Some families don’t feel comfortable yet returning to school, and that is fine. Nobody is forcing them to return; society at large acknowledges they want what’s best for their children. But those who want to send their children to school are bullied and shamed for that desire. In progressive communities, parents are called names or are mocked as being uncaring and “sick of their kids.” I myself had never been accused of having “white savior tendencies” until I wrote something in a personal capacity on Twitter, since deleted, about how some parents might have a legitimate need for in-person school because their child has significant disabilities or they have to go to work in a frontline position.

Montgomery County Public Schools in Maryland illustrates this tension well. The district serves 160,000 students, of whom 21 percent are Black, 27 percent are white and 32 percent are Latino. These students have had zero days of in-person instruction for nearly a year. Last summer, 42 percent of district parents indicated they would send their child for in-person instruction and 25 percent of staff said they would like to return to in-person work. Instead, 100 percent of the district’s schools have been closed for in-person instruction. The community could have worked together to allow these willing families and teachers to return to work; instead, nobody has received any in-person education at all.

This same district has announced a plan to return to school buildings in March. The negative impacts, including those related mental health and child well being, of long-term virtual learning are well known, and families who want to return have surely made their decision with this in mind. The Montgomery County Education Association, however, on Feb. 12 passed a resolution opposing the plan despite also signing a new COVID impact bargaining agreement with the district on the same day. Superintendent Jack Smith said he was “perplexed” by these contradictory actions.
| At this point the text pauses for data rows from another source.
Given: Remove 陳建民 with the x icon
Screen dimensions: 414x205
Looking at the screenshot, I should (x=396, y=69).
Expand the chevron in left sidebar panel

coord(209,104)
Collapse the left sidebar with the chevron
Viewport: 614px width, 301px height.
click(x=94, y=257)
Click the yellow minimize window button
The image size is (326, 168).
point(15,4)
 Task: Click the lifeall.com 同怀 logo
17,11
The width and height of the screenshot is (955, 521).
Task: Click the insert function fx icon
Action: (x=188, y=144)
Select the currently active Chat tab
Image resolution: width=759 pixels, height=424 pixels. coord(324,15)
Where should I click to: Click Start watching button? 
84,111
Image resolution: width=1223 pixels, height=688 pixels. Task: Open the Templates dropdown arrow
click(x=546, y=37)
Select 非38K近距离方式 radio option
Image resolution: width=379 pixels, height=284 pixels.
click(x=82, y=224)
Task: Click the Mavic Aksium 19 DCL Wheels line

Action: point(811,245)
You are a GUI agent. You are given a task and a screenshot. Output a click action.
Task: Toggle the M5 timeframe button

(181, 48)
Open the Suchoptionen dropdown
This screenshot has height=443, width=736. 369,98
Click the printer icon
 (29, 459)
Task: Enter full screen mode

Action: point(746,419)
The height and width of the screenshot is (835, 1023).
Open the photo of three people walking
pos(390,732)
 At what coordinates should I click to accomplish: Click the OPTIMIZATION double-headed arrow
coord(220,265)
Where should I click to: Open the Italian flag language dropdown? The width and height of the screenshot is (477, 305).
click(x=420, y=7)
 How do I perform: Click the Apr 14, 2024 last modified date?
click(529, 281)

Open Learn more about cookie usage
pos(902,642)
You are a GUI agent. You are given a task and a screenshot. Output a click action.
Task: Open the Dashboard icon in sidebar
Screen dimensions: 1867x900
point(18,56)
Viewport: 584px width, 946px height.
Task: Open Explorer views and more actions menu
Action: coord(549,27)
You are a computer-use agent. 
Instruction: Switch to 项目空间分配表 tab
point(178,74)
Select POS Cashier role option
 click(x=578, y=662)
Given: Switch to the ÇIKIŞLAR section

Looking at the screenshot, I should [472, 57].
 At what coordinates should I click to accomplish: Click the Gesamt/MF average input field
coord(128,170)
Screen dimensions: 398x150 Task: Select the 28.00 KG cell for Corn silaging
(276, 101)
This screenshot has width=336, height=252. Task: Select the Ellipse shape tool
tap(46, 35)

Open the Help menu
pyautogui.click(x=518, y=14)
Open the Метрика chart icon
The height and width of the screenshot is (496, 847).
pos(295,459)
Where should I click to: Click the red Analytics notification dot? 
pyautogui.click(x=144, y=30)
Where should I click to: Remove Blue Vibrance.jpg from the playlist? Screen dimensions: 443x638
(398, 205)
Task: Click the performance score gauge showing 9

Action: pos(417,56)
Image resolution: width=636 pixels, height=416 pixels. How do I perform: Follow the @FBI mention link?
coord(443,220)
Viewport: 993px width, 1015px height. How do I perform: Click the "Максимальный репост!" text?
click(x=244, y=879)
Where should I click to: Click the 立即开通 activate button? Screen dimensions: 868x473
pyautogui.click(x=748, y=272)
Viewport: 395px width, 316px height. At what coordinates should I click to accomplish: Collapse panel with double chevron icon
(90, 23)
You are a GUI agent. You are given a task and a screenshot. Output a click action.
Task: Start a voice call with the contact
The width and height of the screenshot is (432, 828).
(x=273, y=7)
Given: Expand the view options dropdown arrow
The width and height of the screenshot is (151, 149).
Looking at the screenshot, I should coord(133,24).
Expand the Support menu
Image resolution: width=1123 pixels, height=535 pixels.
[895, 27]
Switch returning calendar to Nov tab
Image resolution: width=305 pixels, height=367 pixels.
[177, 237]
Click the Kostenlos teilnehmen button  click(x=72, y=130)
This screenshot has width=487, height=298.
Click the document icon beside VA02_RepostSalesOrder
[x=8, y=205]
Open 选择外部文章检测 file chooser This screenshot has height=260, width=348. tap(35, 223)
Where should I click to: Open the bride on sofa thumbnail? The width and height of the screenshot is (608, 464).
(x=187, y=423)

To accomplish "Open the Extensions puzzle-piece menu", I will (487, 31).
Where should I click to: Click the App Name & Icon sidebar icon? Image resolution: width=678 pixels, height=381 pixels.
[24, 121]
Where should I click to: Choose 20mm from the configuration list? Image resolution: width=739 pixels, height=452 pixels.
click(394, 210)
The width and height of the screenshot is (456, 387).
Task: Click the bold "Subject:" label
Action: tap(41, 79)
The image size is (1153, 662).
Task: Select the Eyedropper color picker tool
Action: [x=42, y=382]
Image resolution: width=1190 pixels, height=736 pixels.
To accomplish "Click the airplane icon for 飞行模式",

The union resolution asserts that the plan “does not adequately protect the health and safety of employees” and “diverts resources from Black and Brown children, and children impacted by poverty.” It offers no proof for these claims even as evidence continues to mount that an all-virtual-schooling environment is detrimental to a majority of children of all races, incomes and ages.

Even more confusing: The district offers families the option of paying $300 a week to “after-school” providers who work inside elementary school buildings during the school day to supervise learning. This is “safe,” but sending children to those same schools for in-person instruction is not? The only people more perplexed than the superintendent are Montgomery County parents.

Private schools in Montgomery County and the nearby District of Columbia – including Catholic schools educating primarily low-income minority children – have been safely open all year. Schools in Florida, Texas and many other jurisdictions have been open. Parents who want their children to go to school – because their child isn’t learning, because they are concerned about mental health, because of rising obesity rates, because childhood should be social, because they have to go to work, because working while supervising virtual learning is impossible, because they feel confident in what experts have learned about mitigating risks – should be applauded for wanting what’s best for their child. That’s what parenting is. Don’t let anyone tell you otherwise.

Liz Cohen is policy adviser for 50CAN and a parent of three school-age children in Montgomery County, Maryland.